A locally conservative multiphase level set method for capillary-controlled displacements in porous media

We present a multiphase level set method with local volume conservation for capillarycontrolled displacement in porous structures. Standard numerical formulations of the level set method for capillary-controlled (or, curvature-driven) motions assume phase pressures and interface properties are spatially uniform and disregard the fact that separate phase ganglia typically have distinct pressures. This is a major problem for the suitability of such methods to simulate capillary trapping in porous rocks as it will lead to severe mass loss. The method presented here preserves volumes of individual phase ganglia, while it predicts capillary pressures between ganglia and surrounding phases. A conservative volume redistribution algorithm handles ganglia breakup and coalescence. The method distinguishes between three-phase systems, where separate level set functions describe the different phases, and two-phase systems, where one level set function represents interfaces. We present sequential and parallel algorithms for the new method and emphasize important aspects specific to the patch-based parallel implementation. We validate the method numerically by applying local volume conservation to simulations of two and three phase systems in both two and three spatial dimensions.
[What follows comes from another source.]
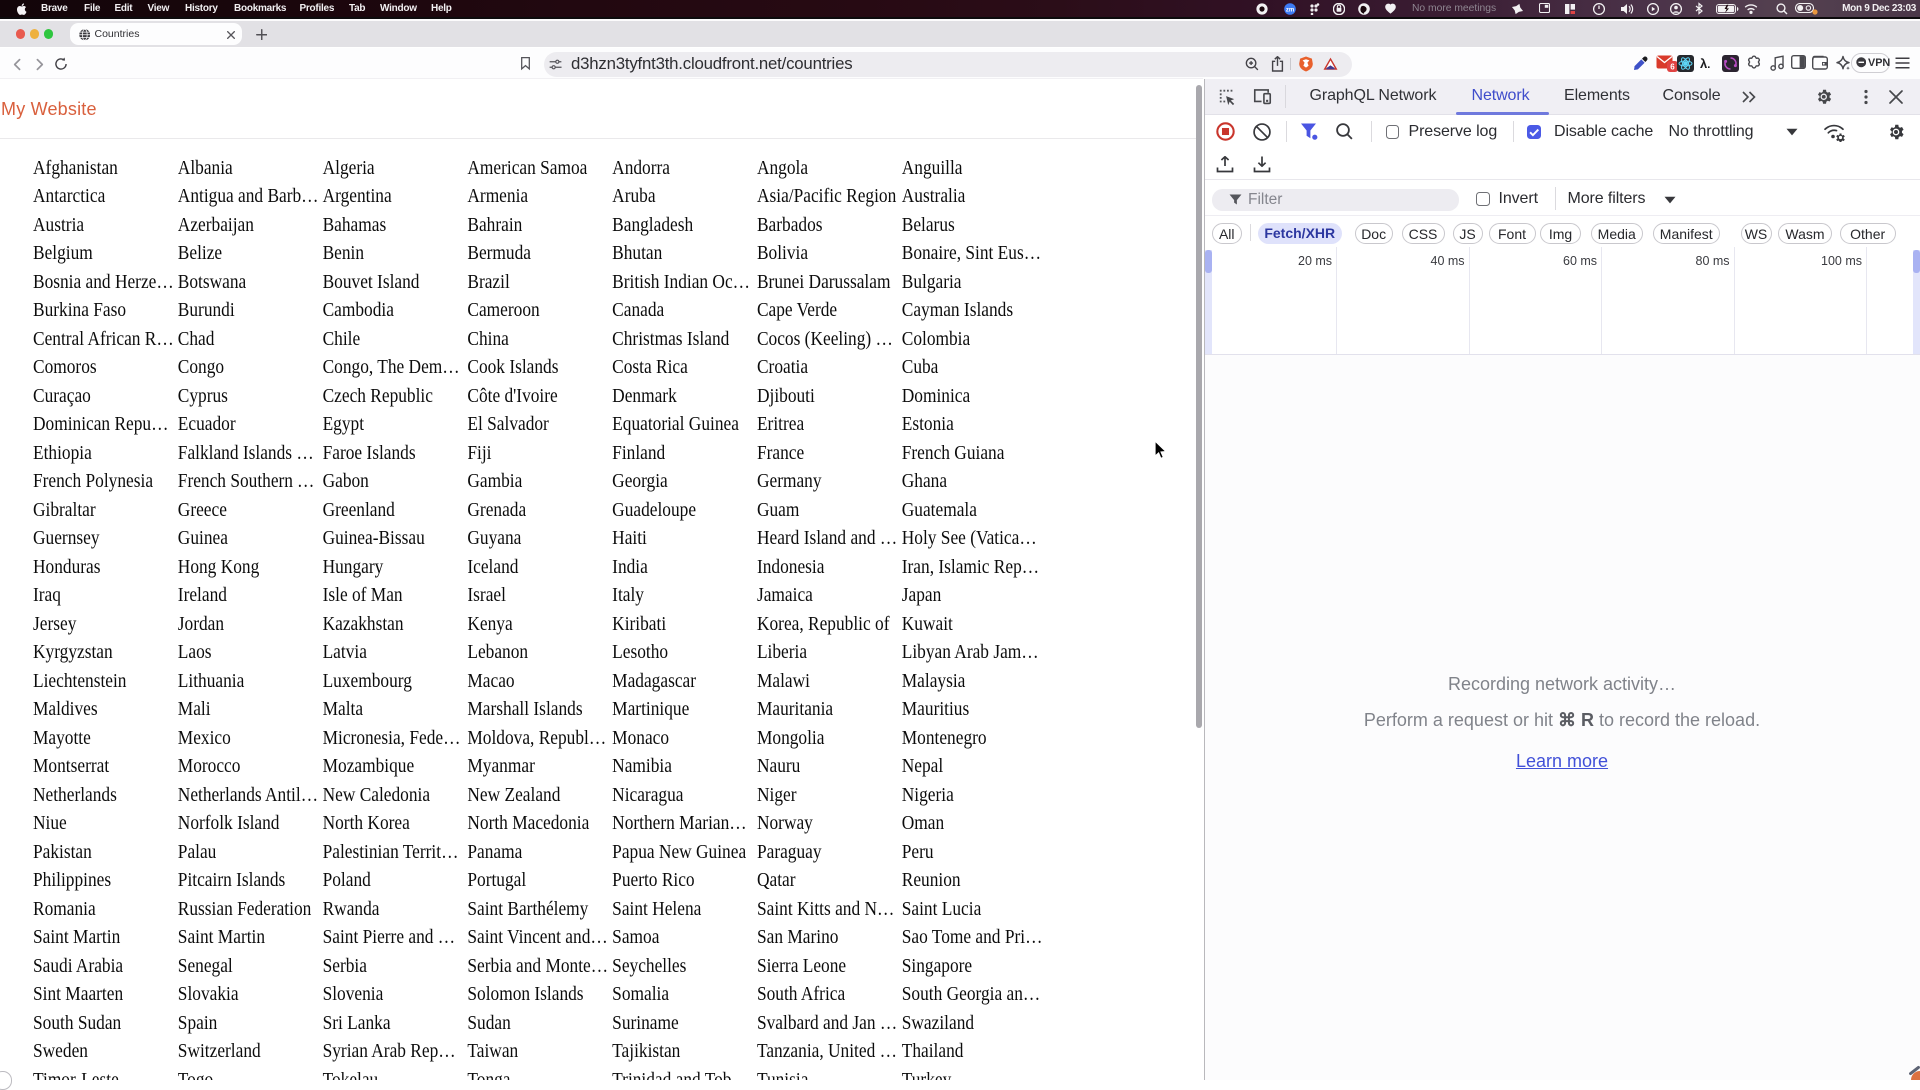 The image size is (1920, 1090). What do you see at coordinates (1290, 10) in the screenshot?
I see `svg-text: zm` at bounding box center [1290, 10].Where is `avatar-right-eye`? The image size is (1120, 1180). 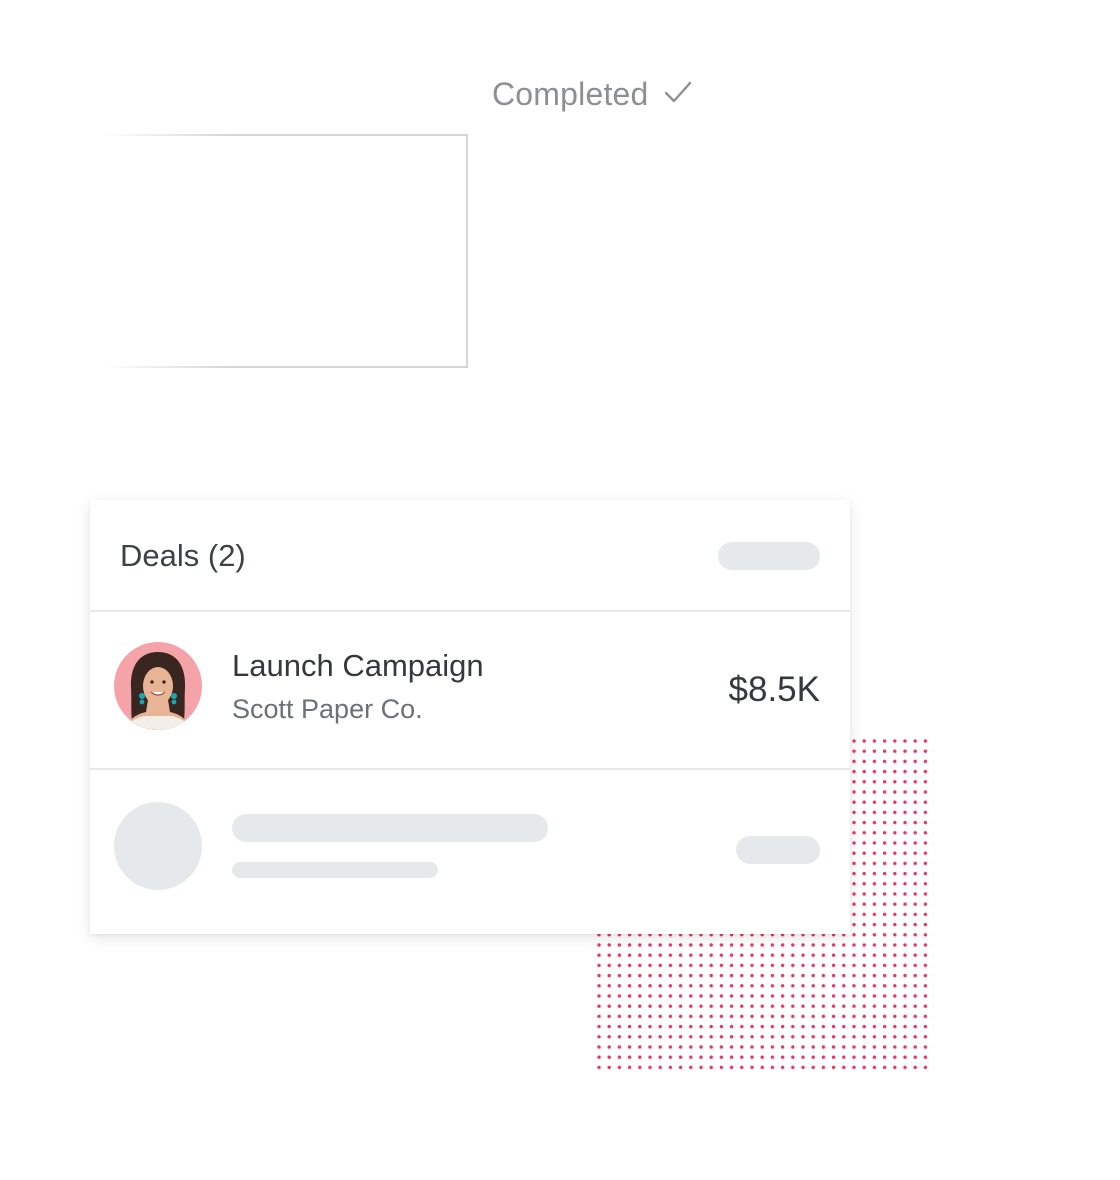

The model is tested for both saturation and pressure controlled systems and handles both merging and splitting of phase ganglia. (c) 2020 The Authors. Published by Elsevier Inc.

Automated summary

A multiphase level set method with local volume conservation is proposed for capillary-controlled displacement in porous structures. The method preserves volumes of individual phase ganglia and predicts capillary pressures between ganglia and surrounding phases, handling ganglia breakup and coalescence effectively. Sequential and parallel algorithms are presented for the method, which is validated numerically for both two and three phase systems in both two and three spatial dimensions, handling merging and splitting of phase ganglia.